Who is it? En dan nog iets: jullie willen natuurlijk heel graag weten wie ‘de hoofdpersoon’ is in dit stuk. De hij/zij of hen die zich absoluut niet aan mijn script hield bij onze ontmoeting. Dat kan ik nog niet officieel prijsgeven. Jij denkt natuurlijk: “Ben ik het misschien? Ik kwam Danielle laatst toch toevallig tegen?” Wie zal het zeggen? Het is wel een hele eer hoor als je mijn hoofdpersoon bent. Dan ben je een heel bijzonder mens. Het gebeurt niet vaak. Het is alsof je de loterij wint, alleen staat Gaston niet bij je op de stoep met een levensgrote cheque, maar ik zonder een rooie cent op zak.et Wie weet… misschien tref je jezelf over een tijd aan in een uitzonderlijk literaire kasteelroman die je nietsvermoedend scoort bij de Primera. In een voetnoot staat: ‘Iedere gelijkenis met personen, namen of gebeurtenissen uit het echte leven berust NIET op toeval. Read between the lines.’
Al die verhalen die ik bedacht heb moet ik toch echt eens in boekvorm gieten… Hebben ze toch nog eens wat nut en beroeren ze misschien de ziel van heel wat lezers. Misschien worden de niet-geleefde verhalen zo een beetje onsterfelijk, net als het verhaal van Virginia Woolf en Vita Sackville-West.

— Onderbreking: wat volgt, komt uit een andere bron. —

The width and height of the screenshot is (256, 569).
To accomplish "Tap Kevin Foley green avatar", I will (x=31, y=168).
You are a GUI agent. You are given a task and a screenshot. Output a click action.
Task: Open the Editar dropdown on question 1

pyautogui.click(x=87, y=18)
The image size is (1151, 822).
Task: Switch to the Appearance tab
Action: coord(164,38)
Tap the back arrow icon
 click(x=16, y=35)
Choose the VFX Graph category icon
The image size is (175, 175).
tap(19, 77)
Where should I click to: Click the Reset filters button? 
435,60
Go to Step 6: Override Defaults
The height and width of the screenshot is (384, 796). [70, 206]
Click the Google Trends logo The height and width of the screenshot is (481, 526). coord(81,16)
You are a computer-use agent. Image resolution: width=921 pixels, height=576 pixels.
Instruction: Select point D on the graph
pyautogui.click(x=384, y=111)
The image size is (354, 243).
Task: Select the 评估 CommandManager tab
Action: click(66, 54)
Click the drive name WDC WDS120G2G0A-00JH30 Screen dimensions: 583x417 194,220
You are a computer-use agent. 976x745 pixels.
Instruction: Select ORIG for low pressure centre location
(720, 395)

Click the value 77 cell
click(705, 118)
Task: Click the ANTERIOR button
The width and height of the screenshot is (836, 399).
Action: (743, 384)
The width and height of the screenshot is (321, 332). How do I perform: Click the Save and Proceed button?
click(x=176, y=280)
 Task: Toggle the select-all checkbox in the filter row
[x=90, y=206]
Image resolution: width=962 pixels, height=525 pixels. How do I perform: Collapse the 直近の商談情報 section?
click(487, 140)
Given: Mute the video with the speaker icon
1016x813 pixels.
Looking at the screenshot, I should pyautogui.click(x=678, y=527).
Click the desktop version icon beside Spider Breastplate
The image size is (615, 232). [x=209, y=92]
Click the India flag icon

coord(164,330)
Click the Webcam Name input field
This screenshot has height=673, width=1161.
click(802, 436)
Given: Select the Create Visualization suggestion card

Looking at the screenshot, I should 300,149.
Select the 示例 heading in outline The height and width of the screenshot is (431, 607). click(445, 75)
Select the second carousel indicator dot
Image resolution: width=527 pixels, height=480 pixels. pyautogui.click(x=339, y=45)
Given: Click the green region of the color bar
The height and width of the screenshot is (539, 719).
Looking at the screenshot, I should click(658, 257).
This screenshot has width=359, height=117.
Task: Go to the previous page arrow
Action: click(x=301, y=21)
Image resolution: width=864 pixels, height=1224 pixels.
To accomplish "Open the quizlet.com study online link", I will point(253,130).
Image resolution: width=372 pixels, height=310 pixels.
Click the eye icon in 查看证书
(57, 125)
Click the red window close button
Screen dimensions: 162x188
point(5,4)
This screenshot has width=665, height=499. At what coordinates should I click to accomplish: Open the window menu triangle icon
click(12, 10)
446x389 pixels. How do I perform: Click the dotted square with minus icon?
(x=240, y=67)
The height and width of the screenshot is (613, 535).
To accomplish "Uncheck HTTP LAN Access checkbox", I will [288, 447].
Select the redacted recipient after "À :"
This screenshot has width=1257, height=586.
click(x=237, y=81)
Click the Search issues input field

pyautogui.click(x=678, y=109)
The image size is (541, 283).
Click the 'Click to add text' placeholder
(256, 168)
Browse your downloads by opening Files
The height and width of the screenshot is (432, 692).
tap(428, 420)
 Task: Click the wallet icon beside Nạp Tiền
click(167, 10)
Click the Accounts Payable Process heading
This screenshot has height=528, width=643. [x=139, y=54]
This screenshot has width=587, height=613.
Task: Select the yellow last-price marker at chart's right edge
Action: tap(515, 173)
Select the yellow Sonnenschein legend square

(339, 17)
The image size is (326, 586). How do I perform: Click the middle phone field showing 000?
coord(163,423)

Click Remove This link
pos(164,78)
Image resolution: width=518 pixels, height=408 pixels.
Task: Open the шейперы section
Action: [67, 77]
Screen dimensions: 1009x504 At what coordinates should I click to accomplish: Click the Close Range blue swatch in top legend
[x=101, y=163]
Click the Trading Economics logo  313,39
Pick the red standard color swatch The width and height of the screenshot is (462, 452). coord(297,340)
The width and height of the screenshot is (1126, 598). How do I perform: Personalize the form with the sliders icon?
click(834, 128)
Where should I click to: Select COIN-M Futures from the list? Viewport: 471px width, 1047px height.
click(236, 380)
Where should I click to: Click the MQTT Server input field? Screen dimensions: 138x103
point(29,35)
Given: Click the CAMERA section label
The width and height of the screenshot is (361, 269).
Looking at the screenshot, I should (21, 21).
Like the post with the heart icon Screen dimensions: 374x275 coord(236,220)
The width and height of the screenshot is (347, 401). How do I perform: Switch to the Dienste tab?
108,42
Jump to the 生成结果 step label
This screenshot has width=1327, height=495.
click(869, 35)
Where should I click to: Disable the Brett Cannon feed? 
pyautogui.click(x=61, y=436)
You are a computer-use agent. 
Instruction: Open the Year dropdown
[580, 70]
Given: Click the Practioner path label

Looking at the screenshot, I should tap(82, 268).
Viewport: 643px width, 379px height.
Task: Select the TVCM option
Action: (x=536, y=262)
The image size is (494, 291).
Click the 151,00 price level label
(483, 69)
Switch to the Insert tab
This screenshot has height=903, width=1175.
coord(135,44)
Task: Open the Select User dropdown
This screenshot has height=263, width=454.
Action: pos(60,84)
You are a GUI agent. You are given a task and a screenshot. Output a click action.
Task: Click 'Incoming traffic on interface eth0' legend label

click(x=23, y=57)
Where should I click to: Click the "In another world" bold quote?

Je draait om de hete brij heen met al die ingewikkelde, toch wel vermakelijke, verhandelingen. Wil je hem/haar/hen echt? Dan zul je in het echte leven iets moeten doen. De bal ligt in jouw handen. Nee heb je, ja kun je krijgen. Of heb je liever een muze op afstand, waar je naar hunkert en waardoor je 'echte' liefde geen kans geeft? Echte liefde bestaat pas als je iets onderneemt. Dan weet je of het ook zo is. Ik gun het je. Niks is erger dan een onbeantwoorde liefde.